Goal of the exercise →
Reproduce, from the lines below, exactly the stretch that begins at the line containing "Task: Click the Outdoor category icon" and ends at the line containing "Screen dimensions: 1120x960", both included.

Working data →
---+---

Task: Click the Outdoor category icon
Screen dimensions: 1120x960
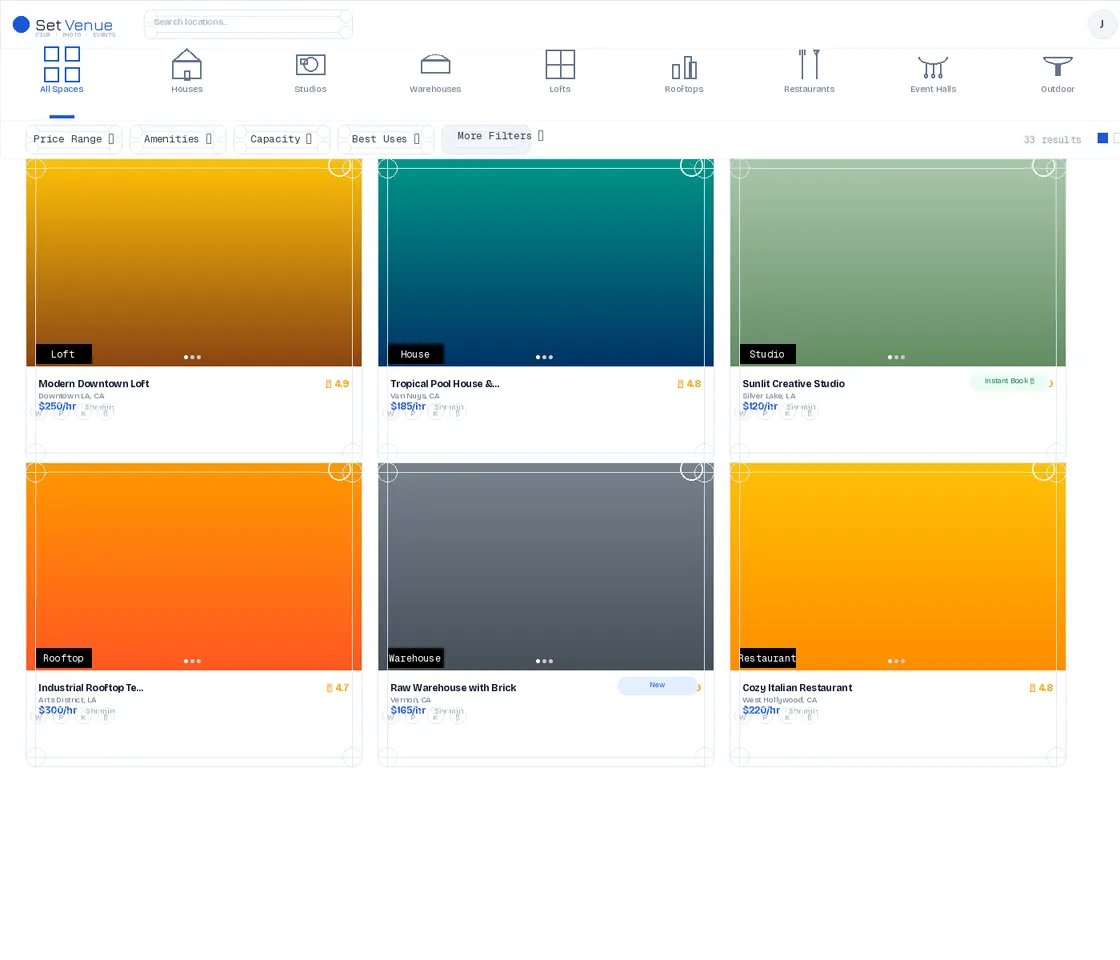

---+---

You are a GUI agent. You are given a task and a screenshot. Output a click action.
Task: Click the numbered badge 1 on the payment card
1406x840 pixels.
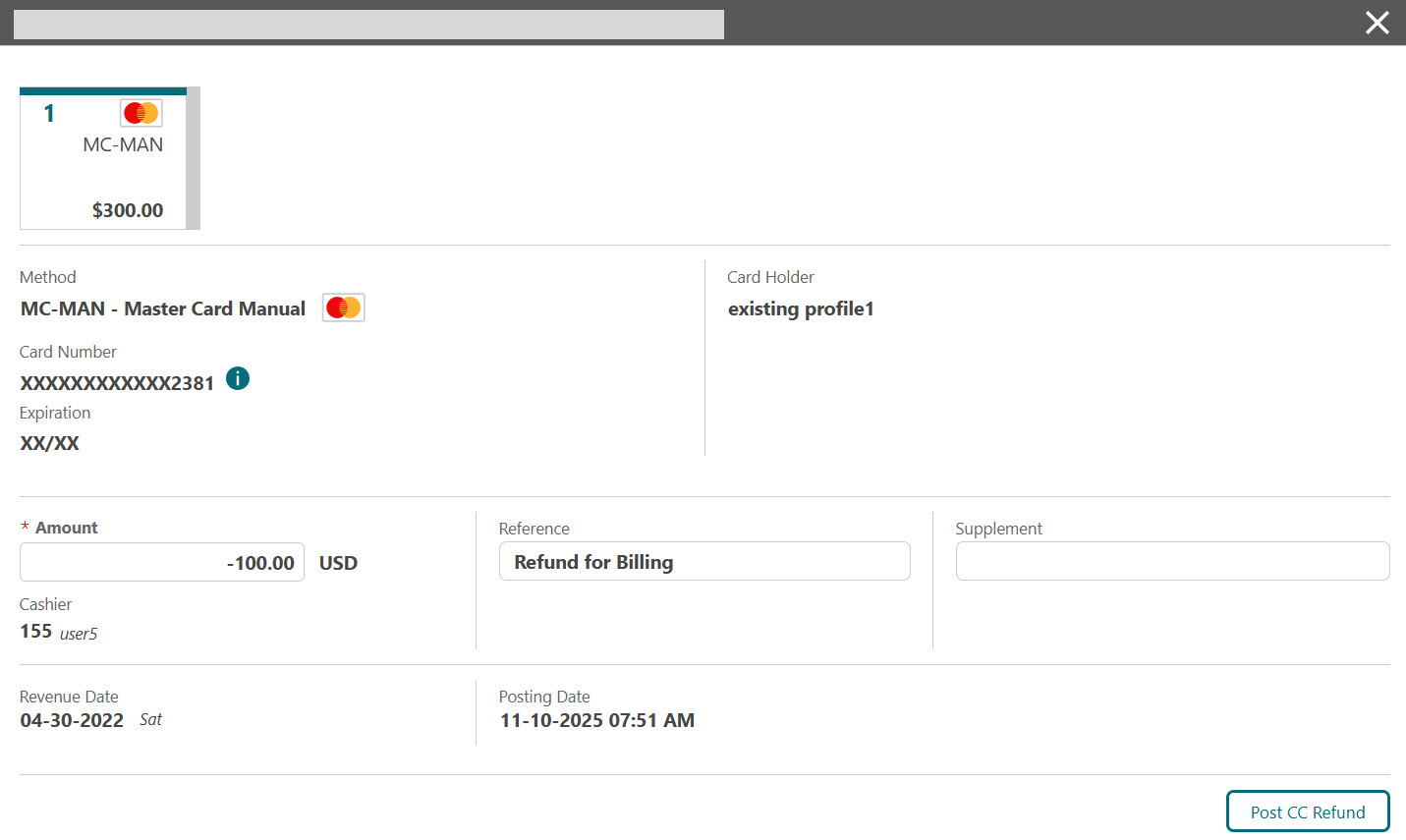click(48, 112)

---+---

Answer box →
Task: Click the Outdoor category icon
Screen dimensions: 1120x960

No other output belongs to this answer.